Publié le 26 mai 2012 par Angèle Paoli
Nicolas Pesquès, La Face nord de Juliau,
huit, neuf, dix

André Dimanche Éditeur, 2011.


Lecture d’Angèle Paoli


# UNE JUBILATION DE « JOIE NOIRE » #

     « Juliau n’est naturel que si je me tais
ni ne le regarde
naturel par insensibilité
 », écrit Nicolas Pesquès dans les dernières pages de J10.


Pourtant, à lire le dernier recueil de Nicolas Pesquès, La Face nord de Juliau, huit, neuf, dix ― quatre livres et deux cent quatorze pages ―, il semble que la colline ― son jaune, ses genêts, son animalité ― poursuit son travail de creusement dans la sensibilité du poète. Sans épuisement de l’écriture.


Ainsi la colline de Juliau tiendra-t-elle toujours son alter ego dans sa tenaille ; et toujours Nicolas Pesquès poursuivra son chant dans la paille jaune de Juliau. Rien jamais, ni la souffrance ni le jouir, ne pourra détourner le poète de la colline originelle. Paradoxe de la colline toujours présente au plus fort de l’absence, dans cette tension à double tranchant, double entrée prise entre nécessité de s’éloigner et l’appel du jouir. Paradoxe aussi de l’écriture qui tient dans la même tension à double tranchant entre le fait qu’elle ne convient pas, qu’elle est inapte à dire « J », et qu’elle est pourtant incontournable.


« Le langage n’étant plus que ce qui creuse sans convenir », il faudrait chercher autre chose, un au-delà des mots, « quelque chose qui ne dépendrait pas du langage ? » Peut-être la couleur ? Mais que peut « la vénérable » ? La réponse est peut-être dans l’érotisation de la colline :


  « jaune de j bandé
  jus de genêt
 »


Reprendre avec Nicolas Pesquès la « descension » de Juliau, face nord, c’est renouer avec « l’énigme intime » du poète et, avec lui, reprendre « l’essai d’écre » interrompu par le temps de la séparation dévolu à l’écriture.
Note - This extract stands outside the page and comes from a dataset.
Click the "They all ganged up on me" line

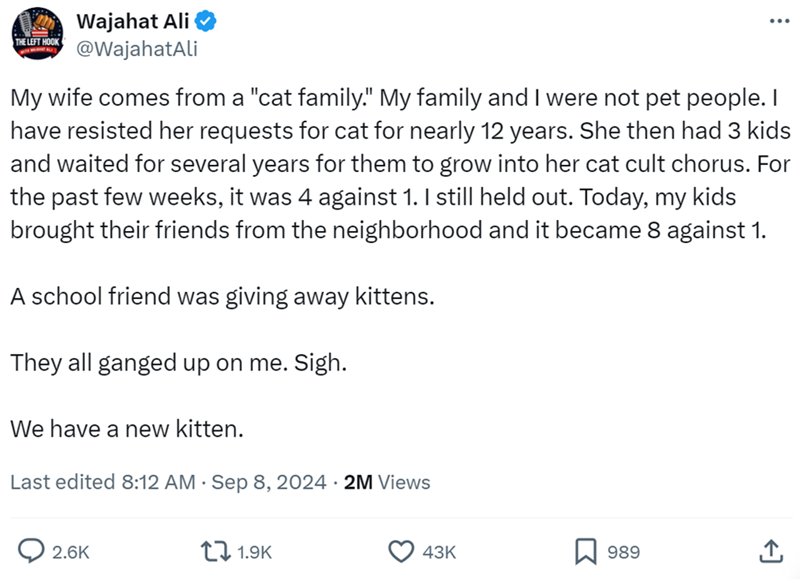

Ultime volet de l’œuvre de Pesquès, La Face nord de Juliau huit, neuf, dix s’étend sur deux années, de 2006 à 2007. Partie la plus importante de l’ouvrage, J10 occupe 9 chapitres, répartis en deux temps. Les quatre premiers chapitres se déroulent sur deux saisons, de novembre 2006 à août 2007. La suite de J10 ― cinq chapitres ― de septembre à décembre 2007. Quant à J8, deux mois à peine lui sont consacrés ― février-mars 2006 ― ; et un été (2006) suffit à couvrir les dix-sept pages de « l’essai d’écre » de J9.


D’une saison à l’autre, Juliau veille dans son animalité et tient le poète au collet. Si trop s’éloigne de la colline, Juliau le rappelle à lui. Avec « son jaune tectonique coulissant » et son « j » de jouir. Écrire Juliau comme, pour Cézanne, peindre la Sainte-Victoire. « J » de Juliau, comme jaune genêt est un chant chamanique, repris, séparé de la scission de la couleur d’avec la colline. Toujours recommencé pour « d’autres approches, d’autres contagions ». Dans quelle faille « d’écre », l’écriture s’est-elle glissée entre J10 et J8-J9 qui le précèdent ? Quel nouveau réseau d’écriture la « descension » a-t-elle suscité chez le poète ? « j’ai voulu en avoir le cœur net », conclut le poète à la fin de son ouvrage.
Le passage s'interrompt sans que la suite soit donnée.